Why we embrace these services might be because we’re so spread out. Stephen Fleming, vice president of Georgia Tech’s Enterprise Innovation Institute, says without Twitter, he and his peers, some of whom are as far off as Duluth, wouldn’t be able to share ideas or communicate in real time. No longer do people have to carve out 30 minutes to meet when they can just pitch concepts via direct message.

Lurking underneath all this social activity is a bustling industry of marketing agencies that handles the campaigns and innovators plotting how to create new technologies that could help people live more interesting or stress-free lives. Start-ups have picked up the banner first flown by local success stories such as MindSpring and WebMD. Among them: Regator, a blog aggregator; MailChimp, an email newsletter company; Scoutmob, the daily deal service that’s expanded to 13 cities; and a host of Facebook apps that were locally developed and then acquired by other companies.

Fueling both industries are the local universities, including SCAD and Georgia Tech, which churn out ideas and talent, and local tech-biz boosters. Meanwhile, Atlanta commercial real estate honchos not only want local firms to excel, but to also poach some of Silicon Valley’s established and upstart firms. A local team recently jetted to California to make its pitch, touting Atlanta’s low cost of living, talented young graduates, and cheap office space — features that could lure if not entire companies, perhaps research and design divisions.

But to assert we’re a San Fran of the South is absurd. There’s still a long way to go. Though Atlanta City Councilman Kwanza Hall has long been one of Twitter’s most active users — even landing on CNN after he urged his followers to call 911 for a woman — city, county, and state government agencies have only recently jumped on Twitter, and, to many observers, still don’t use the low-cost technologies to their full advantage. Mayor Kasim Reed, who during the mayoral campaign was very active on social media, has tweeted only once since Oct. 16. (Mayor Sam Adams of Portland tweeted nearly 10 times last Sunday.) The social media business community, which many involved say is vibrant but not as connected as in other cities, could share strategies.
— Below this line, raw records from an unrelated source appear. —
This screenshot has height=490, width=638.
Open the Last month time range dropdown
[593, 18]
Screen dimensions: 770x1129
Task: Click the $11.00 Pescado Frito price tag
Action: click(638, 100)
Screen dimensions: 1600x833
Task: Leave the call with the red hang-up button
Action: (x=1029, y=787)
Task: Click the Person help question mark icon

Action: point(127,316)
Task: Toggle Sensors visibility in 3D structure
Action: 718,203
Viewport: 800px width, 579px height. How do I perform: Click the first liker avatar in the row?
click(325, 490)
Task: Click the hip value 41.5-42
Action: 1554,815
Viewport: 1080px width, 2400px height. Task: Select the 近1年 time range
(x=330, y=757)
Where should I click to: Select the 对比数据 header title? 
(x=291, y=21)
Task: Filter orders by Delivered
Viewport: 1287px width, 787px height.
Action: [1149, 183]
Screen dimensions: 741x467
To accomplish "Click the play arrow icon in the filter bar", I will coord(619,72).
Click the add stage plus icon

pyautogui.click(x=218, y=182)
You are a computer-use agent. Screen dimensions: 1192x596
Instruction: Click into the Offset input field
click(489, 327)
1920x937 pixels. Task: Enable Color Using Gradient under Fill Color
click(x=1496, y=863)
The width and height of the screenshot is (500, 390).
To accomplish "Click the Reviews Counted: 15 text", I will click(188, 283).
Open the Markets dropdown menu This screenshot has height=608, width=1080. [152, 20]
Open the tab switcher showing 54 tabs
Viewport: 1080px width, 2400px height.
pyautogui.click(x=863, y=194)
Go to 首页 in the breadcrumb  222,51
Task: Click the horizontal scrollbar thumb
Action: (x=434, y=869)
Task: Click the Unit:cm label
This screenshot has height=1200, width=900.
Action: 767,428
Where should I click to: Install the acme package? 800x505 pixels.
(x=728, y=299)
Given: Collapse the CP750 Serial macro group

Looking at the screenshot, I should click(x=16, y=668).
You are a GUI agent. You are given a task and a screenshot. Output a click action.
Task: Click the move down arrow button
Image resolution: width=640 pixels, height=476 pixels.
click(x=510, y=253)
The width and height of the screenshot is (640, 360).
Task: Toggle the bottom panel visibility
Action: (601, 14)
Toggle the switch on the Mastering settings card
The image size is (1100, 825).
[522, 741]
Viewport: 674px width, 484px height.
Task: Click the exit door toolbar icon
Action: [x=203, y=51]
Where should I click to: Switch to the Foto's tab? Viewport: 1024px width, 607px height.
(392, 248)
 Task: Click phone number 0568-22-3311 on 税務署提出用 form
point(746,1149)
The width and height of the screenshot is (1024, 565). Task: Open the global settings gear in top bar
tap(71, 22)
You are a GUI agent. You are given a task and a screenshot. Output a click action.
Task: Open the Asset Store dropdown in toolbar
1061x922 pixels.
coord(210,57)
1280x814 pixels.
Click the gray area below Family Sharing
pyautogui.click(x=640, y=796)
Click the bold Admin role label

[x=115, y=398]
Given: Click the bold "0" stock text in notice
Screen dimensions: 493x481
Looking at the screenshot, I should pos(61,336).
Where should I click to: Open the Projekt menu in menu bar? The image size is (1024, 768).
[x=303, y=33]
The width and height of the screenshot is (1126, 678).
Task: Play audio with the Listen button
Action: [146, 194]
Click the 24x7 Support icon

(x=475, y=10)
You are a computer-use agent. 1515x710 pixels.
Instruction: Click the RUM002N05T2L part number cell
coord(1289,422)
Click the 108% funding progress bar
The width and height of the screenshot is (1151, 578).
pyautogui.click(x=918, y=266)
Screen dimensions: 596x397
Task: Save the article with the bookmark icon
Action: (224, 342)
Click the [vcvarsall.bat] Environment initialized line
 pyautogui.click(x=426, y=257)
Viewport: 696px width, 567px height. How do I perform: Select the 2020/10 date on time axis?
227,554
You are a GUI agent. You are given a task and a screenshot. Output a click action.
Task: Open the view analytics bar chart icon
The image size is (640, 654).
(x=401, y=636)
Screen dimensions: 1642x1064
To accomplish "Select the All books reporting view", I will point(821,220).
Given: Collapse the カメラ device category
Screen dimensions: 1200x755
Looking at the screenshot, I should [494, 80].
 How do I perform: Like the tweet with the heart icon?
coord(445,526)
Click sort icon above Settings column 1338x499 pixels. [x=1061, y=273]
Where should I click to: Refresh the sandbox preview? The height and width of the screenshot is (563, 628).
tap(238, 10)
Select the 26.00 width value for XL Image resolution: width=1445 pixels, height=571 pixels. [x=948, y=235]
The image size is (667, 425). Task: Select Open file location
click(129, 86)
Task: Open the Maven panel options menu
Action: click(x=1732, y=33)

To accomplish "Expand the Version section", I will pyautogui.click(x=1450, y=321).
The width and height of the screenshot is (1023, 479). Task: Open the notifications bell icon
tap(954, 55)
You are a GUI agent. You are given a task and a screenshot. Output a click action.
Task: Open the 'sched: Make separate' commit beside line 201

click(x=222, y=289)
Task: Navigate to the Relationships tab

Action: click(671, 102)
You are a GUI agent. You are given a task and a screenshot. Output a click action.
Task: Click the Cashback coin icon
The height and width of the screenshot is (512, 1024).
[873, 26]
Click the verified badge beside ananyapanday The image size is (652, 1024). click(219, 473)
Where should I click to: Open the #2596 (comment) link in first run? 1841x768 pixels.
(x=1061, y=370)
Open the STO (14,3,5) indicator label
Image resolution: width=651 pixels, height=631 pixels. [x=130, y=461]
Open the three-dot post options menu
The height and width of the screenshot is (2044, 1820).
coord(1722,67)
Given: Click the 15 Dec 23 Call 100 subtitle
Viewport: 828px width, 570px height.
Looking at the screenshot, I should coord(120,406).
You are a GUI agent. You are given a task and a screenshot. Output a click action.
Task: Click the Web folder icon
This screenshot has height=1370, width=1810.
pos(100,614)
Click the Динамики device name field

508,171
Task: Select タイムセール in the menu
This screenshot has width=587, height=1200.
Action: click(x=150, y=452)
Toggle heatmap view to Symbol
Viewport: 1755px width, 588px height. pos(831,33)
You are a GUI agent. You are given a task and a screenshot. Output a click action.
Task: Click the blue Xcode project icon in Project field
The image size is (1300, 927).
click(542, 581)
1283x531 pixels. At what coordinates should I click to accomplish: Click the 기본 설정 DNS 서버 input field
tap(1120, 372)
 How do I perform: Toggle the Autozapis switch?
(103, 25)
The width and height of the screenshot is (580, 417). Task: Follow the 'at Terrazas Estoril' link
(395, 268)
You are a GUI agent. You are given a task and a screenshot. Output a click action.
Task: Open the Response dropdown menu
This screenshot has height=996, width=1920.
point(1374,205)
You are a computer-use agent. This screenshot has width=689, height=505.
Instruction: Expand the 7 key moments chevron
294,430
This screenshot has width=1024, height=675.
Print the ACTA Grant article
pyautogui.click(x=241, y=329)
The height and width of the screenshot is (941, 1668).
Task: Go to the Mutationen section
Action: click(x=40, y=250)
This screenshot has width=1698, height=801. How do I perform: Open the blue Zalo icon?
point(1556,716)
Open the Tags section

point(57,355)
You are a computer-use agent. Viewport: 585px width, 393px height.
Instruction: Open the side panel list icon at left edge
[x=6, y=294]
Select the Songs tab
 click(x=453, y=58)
And start-ups could use better promotion by city and state officials and venture capitalists — which could help retain the talent that’s nurtured at state universities rather than watching them, upon graduation, flee for greener pastures in Silicon Valley.

There’s no shame, though, in being “pretty wired.” And given the speed at which change in the social media world occurs, we may actually deserve our digital rep sometime between next year and the time you’ve retweeted this story.